While Epple’s Jeep has everything covered in the looks department, it’s not too shabby when it comes to performance components either.
Underneath, the Jeep is just as custom as the interior/exterior, from the Throttle Down mandrel-bent frame to the handmade trans mount/cross member/skid plate combination Epple proudly pointed out to us. The front axle is the Jeep’s original Dana 30 fitted with 4.10 gears and an Eaton E-locker. It’s fully rejuvenated with new ball joints, bearings, etc. Out back, the Jeep is outfitted with a 35-spline, Currie 9-inch rear end, Ford Explorer disc brakes and an ARB locker.
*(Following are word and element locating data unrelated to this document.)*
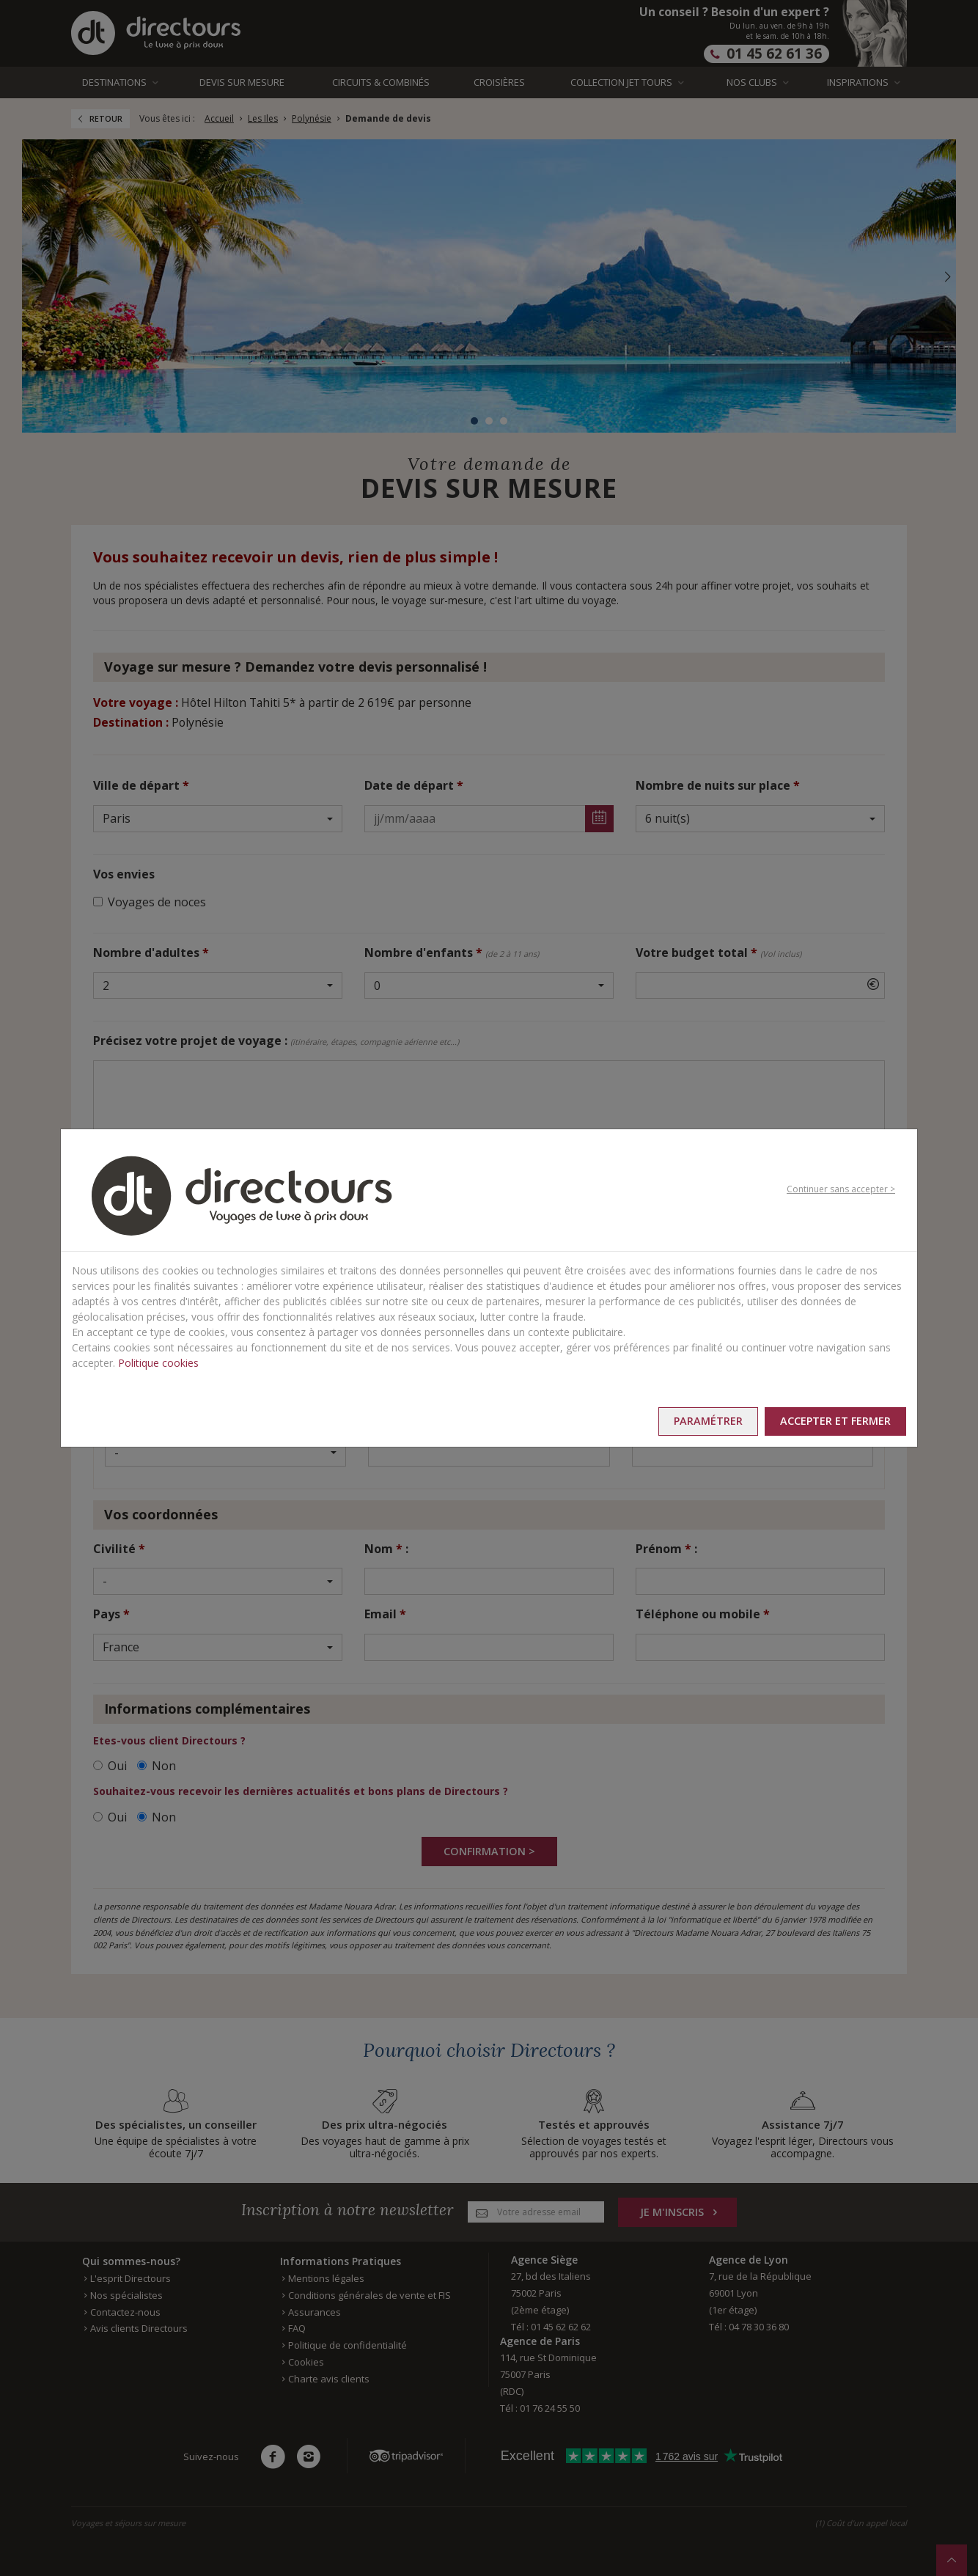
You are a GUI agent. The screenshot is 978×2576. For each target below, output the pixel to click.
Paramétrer (686, 1421)
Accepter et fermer (828, 1421)
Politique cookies (158, 1361)
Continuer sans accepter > (841, 1187)
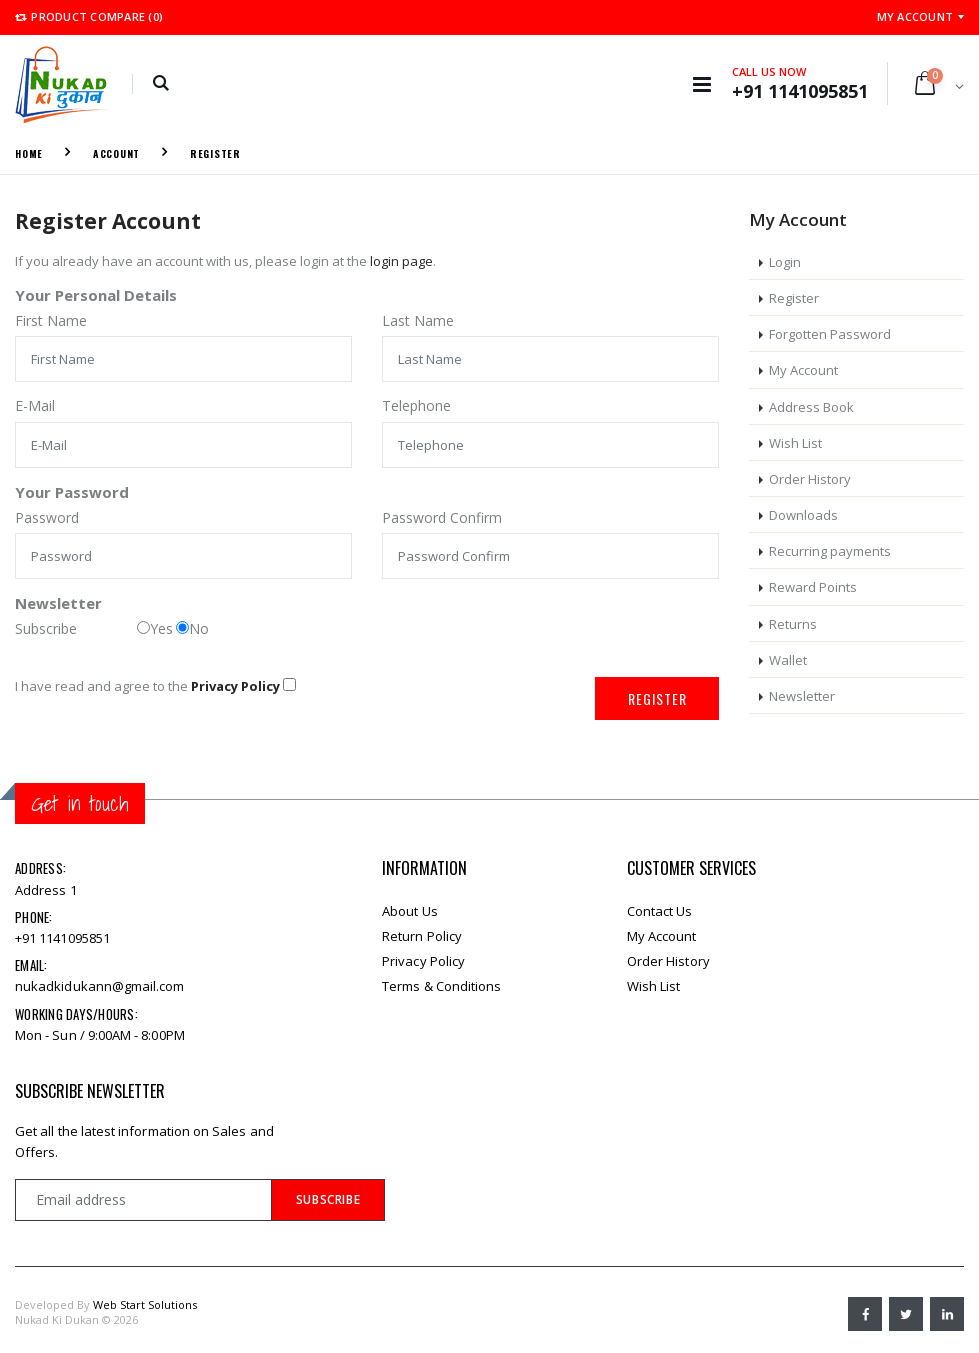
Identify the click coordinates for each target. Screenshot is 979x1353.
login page (401, 261)
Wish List (795, 443)
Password (47, 517)
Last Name (418, 320)
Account (116, 153)
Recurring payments (830, 551)
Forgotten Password (830, 334)
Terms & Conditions (441, 986)
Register (215, 153)
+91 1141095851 (62, 938)
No (192, 628)
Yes (155, 628)
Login (785, 262)
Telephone (416, 405)
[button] (160, 84)
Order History (810, 479)
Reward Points (813, 587)
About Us (410, 911)
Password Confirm (442, 517)
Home (29, 153)
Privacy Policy (423, 961)
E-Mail (35, 405)
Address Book (811, 407)
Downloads (803, 515)
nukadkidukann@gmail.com (100, 986)
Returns (793, 624)
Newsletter (802, 696)
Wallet (788, 660)
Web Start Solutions (145, 1304)
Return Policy (422, 936)
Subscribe (46, 628)
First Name (51, 320)
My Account (915, 16)
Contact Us (660, 911)
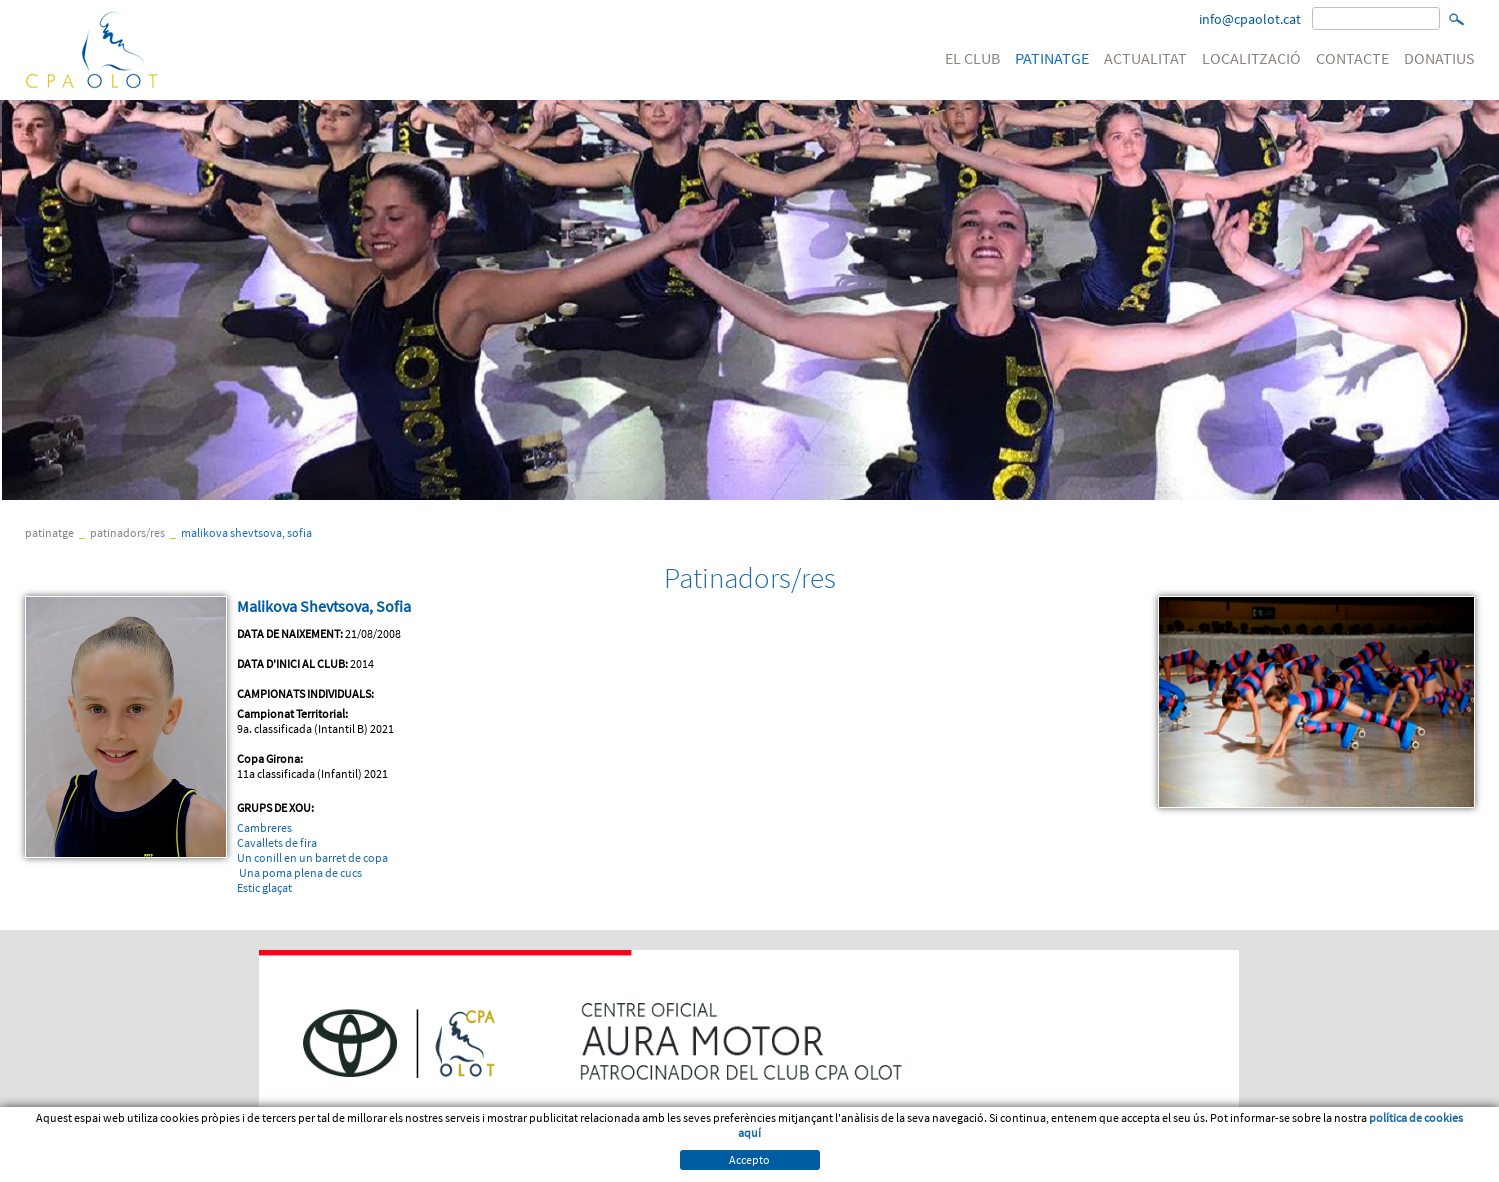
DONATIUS (1439, 58)
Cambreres (264, 827)
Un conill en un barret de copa (312, 857)
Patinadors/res (127, 532)
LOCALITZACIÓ (1251, 58)
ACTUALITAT (1145, 58)
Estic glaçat (264, 887)
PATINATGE (1052, 58)
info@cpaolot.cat (1250, 19)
Giving the 1977 Jeep CJ7 its rock-crawling stance is a 3-inch BDS lift with Dynatrac U-bolt flip kits. Rolling attire on the truck consists of 15×8-inch Mickey Thompson Classic III Wheels wrapped in 33-12.50 Toyo Open Country MT tires, while
Powering the custom Jeep is a cammed and tuned Lq9 6.0L V8 from a 2003 Cadillac Escalade, which has been otherwise upgraded with a Griffin aluminum radiator fitted with Flexa Lite electric fans. The handcrafted 22-gallon gas tank features an in-tank Walboro pump, Aeroquip teflon-lined braided stainless fuel lines, a Trick Flow billet fuel filter, and a custom 2 ½-inch exhaust with Flowmaster 40 series mufflers. It sounds bad ass! The massaged Caddy engine is backed by a built 4l65E automatic transmission with an Earl’s Performance transmission cooler, which pushes the V8s power to the front and rear wheels via a 3.8:1 Atlas II transfer case and Tom Woods driveshaft’s.
Truly a one-of-a-kind ride, Epple’s 1977 CJ7 is one of the nicest custom Jeeps we’ve seen. But no matter how nice it is, the best part for Epple is enjoying it with his wife Amber, and their sons Cole and Jackson. A family that off roads and shows together stays together! Not only that, custom cars and trucks built at home tend to strengthen family bonds, making it all that much sweeter when their hard work is rewarded.